This post started with me rebuilding my blog in a cloudier way, but led me to think about what "Cloud" actually means.

I've heard several different ways of explaining cloud. The simplest is:

There is no cloud, it's just someone else's computer"

Some people think that cloud is anything outside your office or home. Others seem to treat it as a marketing term for whatever they have difficulty selling. I think that cloud is more than that; it's a collection of ideas and practices that have become dominant in deploying modern applications.

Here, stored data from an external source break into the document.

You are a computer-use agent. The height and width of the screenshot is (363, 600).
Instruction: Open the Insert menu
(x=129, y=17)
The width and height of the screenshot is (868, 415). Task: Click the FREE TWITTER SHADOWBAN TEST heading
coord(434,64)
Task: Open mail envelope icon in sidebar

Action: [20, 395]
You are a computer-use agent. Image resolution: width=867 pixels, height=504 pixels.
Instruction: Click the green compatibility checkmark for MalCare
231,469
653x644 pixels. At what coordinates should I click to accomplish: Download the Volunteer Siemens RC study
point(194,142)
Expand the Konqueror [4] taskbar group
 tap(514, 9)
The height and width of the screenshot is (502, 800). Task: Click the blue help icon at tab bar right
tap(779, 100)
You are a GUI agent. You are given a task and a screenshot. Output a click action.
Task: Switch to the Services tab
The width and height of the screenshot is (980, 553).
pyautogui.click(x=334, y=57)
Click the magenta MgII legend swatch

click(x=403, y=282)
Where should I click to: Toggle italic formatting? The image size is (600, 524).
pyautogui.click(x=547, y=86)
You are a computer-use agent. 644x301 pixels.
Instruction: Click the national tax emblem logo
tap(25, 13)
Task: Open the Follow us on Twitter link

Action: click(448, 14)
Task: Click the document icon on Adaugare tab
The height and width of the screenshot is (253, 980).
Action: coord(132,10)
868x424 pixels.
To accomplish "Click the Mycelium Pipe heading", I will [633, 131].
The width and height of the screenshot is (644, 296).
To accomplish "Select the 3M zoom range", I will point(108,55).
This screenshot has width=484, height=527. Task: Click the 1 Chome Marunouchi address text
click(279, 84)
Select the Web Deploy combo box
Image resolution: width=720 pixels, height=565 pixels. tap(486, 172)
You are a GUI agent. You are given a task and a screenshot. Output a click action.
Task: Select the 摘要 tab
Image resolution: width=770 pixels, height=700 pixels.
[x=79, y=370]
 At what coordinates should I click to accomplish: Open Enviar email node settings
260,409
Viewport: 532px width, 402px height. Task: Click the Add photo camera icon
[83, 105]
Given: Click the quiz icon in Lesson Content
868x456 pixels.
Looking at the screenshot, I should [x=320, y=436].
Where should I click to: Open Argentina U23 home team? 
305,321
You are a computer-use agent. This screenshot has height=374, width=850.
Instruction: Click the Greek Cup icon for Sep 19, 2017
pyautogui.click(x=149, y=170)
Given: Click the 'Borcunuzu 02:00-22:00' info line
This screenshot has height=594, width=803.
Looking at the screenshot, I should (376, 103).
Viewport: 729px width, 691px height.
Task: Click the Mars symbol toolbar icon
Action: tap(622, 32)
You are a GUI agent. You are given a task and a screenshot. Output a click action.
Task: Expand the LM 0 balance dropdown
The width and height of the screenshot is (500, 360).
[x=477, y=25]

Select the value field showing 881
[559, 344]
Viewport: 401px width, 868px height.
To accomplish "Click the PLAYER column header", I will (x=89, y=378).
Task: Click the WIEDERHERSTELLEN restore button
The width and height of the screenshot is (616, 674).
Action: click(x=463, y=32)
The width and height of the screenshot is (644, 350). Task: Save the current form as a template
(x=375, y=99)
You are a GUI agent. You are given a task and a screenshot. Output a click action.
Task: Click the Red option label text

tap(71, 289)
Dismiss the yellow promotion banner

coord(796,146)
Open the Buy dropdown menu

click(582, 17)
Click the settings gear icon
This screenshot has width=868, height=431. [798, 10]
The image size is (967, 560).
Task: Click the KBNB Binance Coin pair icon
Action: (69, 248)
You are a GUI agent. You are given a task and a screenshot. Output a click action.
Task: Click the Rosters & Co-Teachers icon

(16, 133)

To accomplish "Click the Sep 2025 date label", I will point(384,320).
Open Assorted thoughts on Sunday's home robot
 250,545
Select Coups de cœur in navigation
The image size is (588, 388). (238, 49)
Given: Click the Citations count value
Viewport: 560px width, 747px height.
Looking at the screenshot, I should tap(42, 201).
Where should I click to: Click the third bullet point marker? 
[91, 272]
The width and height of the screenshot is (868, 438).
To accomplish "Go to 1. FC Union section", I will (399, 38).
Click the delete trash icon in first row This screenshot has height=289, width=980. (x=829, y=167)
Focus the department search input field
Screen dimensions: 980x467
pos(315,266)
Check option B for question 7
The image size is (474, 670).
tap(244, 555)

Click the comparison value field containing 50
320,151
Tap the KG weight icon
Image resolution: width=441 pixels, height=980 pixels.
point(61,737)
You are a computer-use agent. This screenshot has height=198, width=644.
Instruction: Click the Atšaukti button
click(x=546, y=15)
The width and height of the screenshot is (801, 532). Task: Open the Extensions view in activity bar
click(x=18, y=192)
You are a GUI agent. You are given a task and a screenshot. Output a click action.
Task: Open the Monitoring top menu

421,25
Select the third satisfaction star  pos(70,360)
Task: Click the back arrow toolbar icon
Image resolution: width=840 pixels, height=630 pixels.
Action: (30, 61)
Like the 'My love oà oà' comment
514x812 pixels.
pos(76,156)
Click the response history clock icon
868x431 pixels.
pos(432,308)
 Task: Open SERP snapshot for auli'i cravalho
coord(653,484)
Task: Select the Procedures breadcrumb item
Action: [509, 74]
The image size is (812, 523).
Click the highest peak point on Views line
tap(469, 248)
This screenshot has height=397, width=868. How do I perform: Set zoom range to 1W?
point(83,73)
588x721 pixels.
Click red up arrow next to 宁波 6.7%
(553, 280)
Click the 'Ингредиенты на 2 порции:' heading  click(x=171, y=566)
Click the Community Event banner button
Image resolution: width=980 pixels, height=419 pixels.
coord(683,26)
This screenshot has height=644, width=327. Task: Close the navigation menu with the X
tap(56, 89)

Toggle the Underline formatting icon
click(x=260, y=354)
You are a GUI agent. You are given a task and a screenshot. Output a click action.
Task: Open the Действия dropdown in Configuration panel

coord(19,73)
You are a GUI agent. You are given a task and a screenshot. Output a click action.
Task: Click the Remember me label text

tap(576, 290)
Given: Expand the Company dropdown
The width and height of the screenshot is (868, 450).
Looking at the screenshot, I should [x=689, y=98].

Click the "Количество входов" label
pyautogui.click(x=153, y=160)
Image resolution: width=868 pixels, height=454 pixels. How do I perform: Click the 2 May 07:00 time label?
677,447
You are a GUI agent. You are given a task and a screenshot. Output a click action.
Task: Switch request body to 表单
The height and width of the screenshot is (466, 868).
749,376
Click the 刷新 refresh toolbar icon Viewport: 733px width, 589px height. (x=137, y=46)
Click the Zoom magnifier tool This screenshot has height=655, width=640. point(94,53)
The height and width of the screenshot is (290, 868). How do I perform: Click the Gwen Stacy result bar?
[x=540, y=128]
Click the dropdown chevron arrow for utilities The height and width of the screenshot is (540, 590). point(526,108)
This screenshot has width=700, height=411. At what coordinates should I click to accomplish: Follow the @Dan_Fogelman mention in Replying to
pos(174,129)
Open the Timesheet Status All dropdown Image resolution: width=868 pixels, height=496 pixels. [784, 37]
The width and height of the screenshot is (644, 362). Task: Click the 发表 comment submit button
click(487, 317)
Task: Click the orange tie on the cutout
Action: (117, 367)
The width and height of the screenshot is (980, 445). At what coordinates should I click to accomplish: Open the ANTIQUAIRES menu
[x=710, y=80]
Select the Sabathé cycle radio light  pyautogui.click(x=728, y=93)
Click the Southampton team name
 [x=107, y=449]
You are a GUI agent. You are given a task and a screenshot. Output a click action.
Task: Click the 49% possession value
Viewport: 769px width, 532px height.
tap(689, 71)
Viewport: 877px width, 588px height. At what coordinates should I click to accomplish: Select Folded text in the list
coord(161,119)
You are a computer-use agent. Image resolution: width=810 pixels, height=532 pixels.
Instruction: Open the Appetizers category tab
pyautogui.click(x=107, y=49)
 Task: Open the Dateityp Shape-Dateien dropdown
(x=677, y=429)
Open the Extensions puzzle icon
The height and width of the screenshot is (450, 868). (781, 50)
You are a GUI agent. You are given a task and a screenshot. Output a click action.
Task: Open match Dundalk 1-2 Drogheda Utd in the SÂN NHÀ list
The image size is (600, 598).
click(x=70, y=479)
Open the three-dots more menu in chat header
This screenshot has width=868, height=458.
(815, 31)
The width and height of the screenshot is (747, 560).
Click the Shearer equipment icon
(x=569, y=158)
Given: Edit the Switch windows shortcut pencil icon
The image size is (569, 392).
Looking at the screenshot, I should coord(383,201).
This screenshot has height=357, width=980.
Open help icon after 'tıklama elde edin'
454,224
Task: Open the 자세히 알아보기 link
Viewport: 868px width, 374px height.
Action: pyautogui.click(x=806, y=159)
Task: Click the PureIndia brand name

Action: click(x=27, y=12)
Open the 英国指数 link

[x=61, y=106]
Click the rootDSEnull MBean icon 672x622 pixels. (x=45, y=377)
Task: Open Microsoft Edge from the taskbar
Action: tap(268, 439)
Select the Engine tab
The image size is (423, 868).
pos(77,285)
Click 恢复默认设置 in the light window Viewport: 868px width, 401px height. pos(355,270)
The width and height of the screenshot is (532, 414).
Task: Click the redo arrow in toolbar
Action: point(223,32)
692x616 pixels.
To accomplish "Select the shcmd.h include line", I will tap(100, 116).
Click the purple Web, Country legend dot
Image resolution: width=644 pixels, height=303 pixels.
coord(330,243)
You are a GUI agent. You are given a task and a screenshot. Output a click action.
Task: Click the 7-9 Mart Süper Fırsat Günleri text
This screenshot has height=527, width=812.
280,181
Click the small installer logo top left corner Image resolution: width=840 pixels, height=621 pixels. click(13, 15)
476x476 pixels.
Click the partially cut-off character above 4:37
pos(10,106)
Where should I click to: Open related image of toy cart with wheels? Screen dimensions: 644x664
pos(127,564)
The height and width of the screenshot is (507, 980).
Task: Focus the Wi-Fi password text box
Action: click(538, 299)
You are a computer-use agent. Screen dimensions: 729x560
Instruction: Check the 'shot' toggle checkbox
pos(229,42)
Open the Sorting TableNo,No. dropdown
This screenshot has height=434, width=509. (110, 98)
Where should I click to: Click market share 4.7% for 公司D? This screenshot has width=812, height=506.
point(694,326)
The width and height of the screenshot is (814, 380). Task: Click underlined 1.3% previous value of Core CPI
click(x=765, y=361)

The explanation that best sums up "cloud" for me is:

In the old way of doing things, we treat our servers like pets, for example Bob the mail server. If Bob goes down, it’s all hands on deck. The CEO can’t get his email and it’s the end of the world. In the new way, servers are numbered, like cattle in a herd. For example, www001 to www100. When one server goes down, it’s taken out back, shot, and replaced on the line.[1]

But what else is there to it? Real cloud means scale. But scale is hard to achieve when your needs, or your budget, are small. So what does cloud mean for those people?

We should be embracing the thinking of proper cloud, even if we don't have the scale to fully deploy. If someone else has built a service that can make our offering more cloudy (with less work) we should embrace that too!

So what practices can we use to achieve the 'cattle' design?

  1. Use virtualization. VMs are far easier to deploy, manage, rebuild and destroy than tin boxes
  2. Use configuration management. Individual configuration is for pets; cattle shouldn't have any visible difference that sets them apart from the herd
  3. Use containerisation. Containers are even more deployable than VMs
  4. If you don't have the scale to make something cloudy, but someone else offers a service for it: use that service!
  5. Make your instances specific. Don't rely on a single instance to run multiple components
  6. Be smart about where you introduce redundancy. There's no point having high availability at the hypervisor when your instances are stateless, and you can just spin up a new one somewhere else whenever one fails

I'm going to be following this post up with a post on how I deployed this blog, that should demonstrate some of these ideas.